A composite indicator whose value is calculated from the heatmap variables has also been compiled of the individual cyclical indicators. The variables of the composite indicator have been weighted as follows: the weight of the sub-indicators of the Economic Sentiment Indicator (ESI) is 40% and that of each of the remaining variables is 10%. Thus, half of the weight is derived from real economic variables and half from sentiment indicators. The weights of individual variables of the ESI’s sub-indicators are updated in relation to each other according to the relative weights used by the Commission. The accurate weights are indicated in the table above.

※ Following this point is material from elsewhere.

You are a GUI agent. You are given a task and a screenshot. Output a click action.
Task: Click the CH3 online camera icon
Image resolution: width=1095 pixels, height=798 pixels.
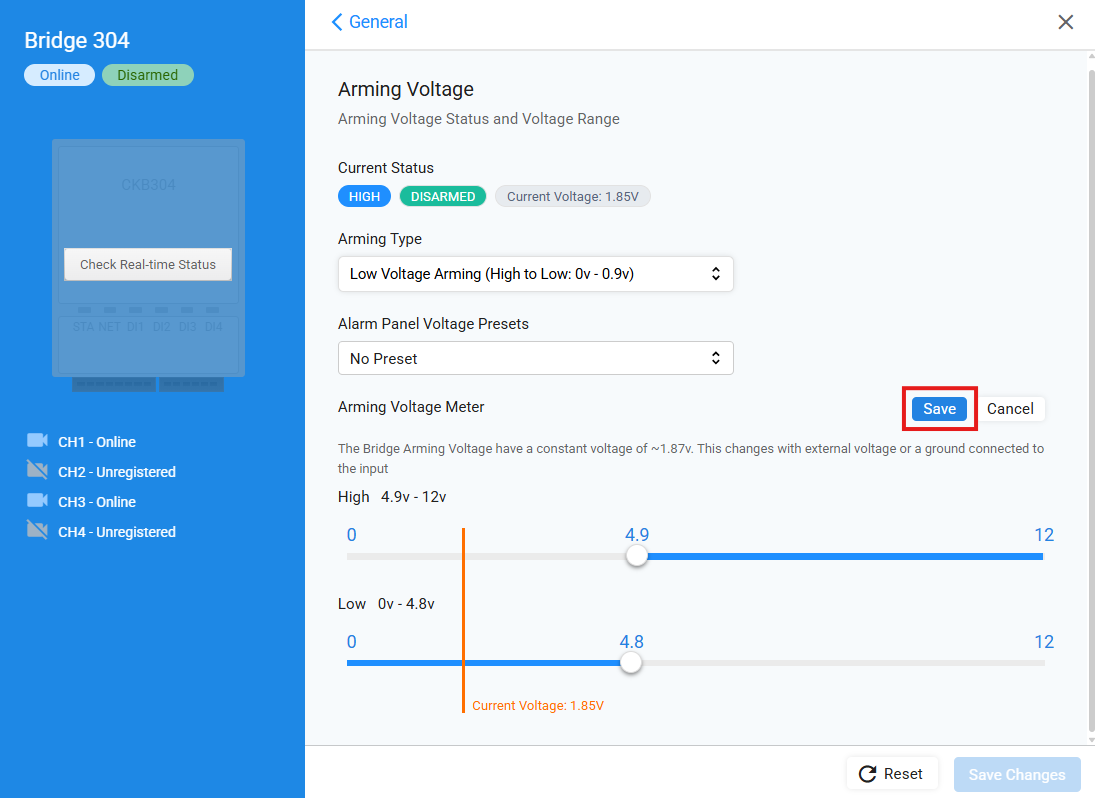pos(37,501)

Figure 1 shows the composite indicator values per month and per year. As shown in the figure, the monthly composite indicator illustrates the cyclical conditions much more sensitively than the annual indicator. This is particularly evident in the observations of 2020 and the accuracy with which the indicator reacted to the Covid-19 crisis. As is clear from the figure, the monthly indicator was very sensitive to the sudden economic stop in Finland in April 2020.

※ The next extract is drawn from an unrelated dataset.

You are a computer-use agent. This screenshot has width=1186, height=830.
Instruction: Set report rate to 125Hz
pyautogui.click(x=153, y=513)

Composite indicator and output gap
Figure 2: Annual composite indicator and output gap
Figure 2 shows the observations of the heatmap’s annual composite indicator and the NAOF’s output gap estimates for autumn and spring 2020 and autumn 2019. The figure focuses on the years 2006–2020, but you can modify the period shown. The figure shows that both the composite indicator and the output gap often develop similarly, even though there are differences, too. Output gap estimates can be specified to a great extent in different rounds, which can be seen in the figure by comparing the estimates of the different rounds.
The NAOF’s fiscal policy monitoring team also compares the composite indicator with the output gap. Figure 2 illustrates not only the composite indicator but also the output gap for autumn 2020, spring 2020 and autumn 2019, calculated by the NAOF using the European Commission method. The output gap is the difference between potential output and actual output, or GDP. The NAOF estimates it using the production function method shared by the Commission and the Member States. The output gap is estimated on the basis of the data available at the time. When the statistical data and forecasts are specified, the picture of the economic cycle can sometimes change considerably (cf. the estimates of autumn 2019 and spring 2020). The difference and benefit of the heatmap and the composite indicator based on it over the output gap series is that the heatmap is based solely on statistical data that are usually updated only to a small degree.
Sources: The NAOF, the Estonian Fiscal Council, the producers of the source statistics, i.e. the Ministry of Economic Affairs and Employment (MEAE), Statistics Finland, the Confederation of Finnish Industries (EK) and DG ECFIN, and Macrobond. The heatmap is based on the economic heatmap developed by the Estonian Fiscal Council.